Microsoft is doubling down on managing employee performance, tightening the screws on underperformers.
As per an internal email, the tech giant has placed a ban on internal transfers and a two-year rehire block.
The new policy applies to employees who are consistently rated low in performance reviews.
This is part of a wider industry shift toward prioritizing efficiency and accountability.
New rules for employees rated poorly
Policy
The new policy impacts workers who fall in the 0-60% rewards category, basically those rated poorly in performance reviews.
These employees will no longer be permitted to apply for other internal roles at Microsoft.
Additionally, if they leave while on a Performance Improvement Plan (PIP) or with a low reward score, they won’t be eligible for rehire for two years.
Microsoft introduces new performance management tools
Tool rollout
These new rules come just as Microsoft is introducing performance management tools for the next fiscal year.
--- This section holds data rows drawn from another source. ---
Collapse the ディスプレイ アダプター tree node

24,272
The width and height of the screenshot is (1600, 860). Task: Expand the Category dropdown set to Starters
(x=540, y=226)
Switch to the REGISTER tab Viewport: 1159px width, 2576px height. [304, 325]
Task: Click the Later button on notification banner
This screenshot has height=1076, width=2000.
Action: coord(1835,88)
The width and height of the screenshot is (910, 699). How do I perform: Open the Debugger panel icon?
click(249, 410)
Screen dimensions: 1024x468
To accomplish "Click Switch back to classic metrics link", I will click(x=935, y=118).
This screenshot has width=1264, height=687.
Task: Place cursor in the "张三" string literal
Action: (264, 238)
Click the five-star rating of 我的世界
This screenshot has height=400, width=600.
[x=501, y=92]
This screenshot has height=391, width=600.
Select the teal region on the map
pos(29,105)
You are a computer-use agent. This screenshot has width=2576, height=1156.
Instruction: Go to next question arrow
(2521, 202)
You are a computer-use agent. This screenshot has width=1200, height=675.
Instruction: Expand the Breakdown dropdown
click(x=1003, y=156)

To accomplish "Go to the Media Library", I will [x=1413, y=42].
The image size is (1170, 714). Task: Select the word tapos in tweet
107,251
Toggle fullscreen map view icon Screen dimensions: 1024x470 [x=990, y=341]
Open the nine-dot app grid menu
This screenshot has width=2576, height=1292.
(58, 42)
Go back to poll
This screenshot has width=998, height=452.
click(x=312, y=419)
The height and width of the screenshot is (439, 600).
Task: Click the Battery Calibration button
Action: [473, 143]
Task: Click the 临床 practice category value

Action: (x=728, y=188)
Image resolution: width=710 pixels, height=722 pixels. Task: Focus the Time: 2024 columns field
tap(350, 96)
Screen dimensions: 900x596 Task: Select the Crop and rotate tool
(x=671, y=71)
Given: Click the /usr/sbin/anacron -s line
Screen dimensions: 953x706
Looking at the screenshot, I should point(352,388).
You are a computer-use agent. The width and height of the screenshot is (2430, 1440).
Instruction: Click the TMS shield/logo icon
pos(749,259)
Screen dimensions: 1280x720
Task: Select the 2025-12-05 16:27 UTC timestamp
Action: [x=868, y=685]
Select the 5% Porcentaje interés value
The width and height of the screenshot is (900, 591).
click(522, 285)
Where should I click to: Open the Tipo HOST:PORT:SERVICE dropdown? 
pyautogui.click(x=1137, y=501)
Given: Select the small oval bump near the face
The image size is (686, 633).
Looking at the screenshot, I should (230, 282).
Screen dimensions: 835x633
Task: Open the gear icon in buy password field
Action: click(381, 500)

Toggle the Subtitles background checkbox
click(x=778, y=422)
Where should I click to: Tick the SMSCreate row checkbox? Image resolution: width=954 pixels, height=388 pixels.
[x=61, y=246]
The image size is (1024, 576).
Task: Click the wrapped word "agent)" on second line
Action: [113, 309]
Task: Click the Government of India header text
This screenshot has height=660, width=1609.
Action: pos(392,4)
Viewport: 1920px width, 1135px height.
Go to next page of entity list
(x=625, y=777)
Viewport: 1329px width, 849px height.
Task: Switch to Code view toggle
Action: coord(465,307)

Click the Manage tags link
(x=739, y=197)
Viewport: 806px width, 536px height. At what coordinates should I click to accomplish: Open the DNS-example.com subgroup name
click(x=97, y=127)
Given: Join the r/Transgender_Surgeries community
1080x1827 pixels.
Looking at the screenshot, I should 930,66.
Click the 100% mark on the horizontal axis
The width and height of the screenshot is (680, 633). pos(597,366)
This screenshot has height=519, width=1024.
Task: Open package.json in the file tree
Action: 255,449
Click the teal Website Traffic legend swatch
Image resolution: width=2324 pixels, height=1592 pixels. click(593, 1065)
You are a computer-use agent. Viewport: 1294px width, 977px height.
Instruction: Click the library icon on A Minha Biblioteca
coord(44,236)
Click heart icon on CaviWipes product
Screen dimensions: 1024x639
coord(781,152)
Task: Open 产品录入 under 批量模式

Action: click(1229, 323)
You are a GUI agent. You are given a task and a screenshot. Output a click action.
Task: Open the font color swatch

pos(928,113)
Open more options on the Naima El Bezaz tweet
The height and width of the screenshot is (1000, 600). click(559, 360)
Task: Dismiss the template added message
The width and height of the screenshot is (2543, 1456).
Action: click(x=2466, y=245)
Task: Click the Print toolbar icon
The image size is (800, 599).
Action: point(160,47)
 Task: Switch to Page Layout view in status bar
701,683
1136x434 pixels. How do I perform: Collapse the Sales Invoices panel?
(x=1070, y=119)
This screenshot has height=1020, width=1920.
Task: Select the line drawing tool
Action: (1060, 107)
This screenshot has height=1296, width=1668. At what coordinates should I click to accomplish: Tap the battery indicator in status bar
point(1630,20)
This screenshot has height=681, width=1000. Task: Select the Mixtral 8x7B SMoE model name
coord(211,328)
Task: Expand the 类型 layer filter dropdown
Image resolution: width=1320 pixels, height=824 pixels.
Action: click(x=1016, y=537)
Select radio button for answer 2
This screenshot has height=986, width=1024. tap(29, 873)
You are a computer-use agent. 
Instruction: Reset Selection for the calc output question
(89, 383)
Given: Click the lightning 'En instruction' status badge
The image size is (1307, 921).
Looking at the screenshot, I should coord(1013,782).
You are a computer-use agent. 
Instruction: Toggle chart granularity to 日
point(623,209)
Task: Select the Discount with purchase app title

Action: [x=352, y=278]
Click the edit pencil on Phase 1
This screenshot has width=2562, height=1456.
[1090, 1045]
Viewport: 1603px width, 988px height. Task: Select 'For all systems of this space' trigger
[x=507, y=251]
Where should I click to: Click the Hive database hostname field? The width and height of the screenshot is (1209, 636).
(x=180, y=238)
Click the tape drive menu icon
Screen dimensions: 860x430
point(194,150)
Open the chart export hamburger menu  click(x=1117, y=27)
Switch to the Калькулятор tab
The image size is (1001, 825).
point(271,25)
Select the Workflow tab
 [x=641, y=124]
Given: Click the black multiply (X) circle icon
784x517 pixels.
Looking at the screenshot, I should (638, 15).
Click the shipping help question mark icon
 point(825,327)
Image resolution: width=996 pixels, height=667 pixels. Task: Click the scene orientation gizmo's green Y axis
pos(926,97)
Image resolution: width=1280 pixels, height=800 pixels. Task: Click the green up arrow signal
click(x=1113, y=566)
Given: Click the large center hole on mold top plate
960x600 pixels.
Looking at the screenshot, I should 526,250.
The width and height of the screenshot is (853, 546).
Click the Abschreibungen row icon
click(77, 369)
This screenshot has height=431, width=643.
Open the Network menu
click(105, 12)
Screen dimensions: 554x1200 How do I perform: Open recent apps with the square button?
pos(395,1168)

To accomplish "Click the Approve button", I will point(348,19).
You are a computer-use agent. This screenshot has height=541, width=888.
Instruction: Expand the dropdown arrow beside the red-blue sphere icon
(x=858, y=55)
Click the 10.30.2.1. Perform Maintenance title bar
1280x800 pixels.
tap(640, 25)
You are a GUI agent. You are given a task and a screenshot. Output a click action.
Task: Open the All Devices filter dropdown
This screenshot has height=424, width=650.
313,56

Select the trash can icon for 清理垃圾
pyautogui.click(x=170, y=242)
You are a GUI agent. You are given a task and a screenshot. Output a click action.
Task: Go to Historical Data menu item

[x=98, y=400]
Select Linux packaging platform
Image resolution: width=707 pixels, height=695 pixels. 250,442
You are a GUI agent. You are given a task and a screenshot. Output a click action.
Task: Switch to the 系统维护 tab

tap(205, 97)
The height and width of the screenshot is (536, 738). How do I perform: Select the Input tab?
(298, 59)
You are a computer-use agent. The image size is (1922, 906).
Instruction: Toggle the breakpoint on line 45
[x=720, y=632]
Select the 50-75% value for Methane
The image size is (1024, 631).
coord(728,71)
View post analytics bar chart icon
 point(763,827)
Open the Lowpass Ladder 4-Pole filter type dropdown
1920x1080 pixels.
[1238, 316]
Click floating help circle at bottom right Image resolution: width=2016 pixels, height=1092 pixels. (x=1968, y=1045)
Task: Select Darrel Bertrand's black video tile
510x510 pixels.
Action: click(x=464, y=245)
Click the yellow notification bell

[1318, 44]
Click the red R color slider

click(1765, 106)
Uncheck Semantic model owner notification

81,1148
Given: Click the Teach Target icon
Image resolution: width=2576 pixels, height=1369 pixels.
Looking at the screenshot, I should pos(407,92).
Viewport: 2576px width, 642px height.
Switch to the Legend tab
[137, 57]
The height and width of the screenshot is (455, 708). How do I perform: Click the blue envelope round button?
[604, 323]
Amy Coleman, Microsoft’s new Chief People Officer, said the aim is to offer managers better ways to assess employee impact and reward top performers more clearly and consistently.
Training sessions are also being conducted to help managers adapt to these updates.
Global standardization of handling underperformance
Global
Microsoft is standardizing its approach to handling underperformance across the globe.
Managers now have the option to put struggling workers on structured improvement plans, with specific goals and deadlines.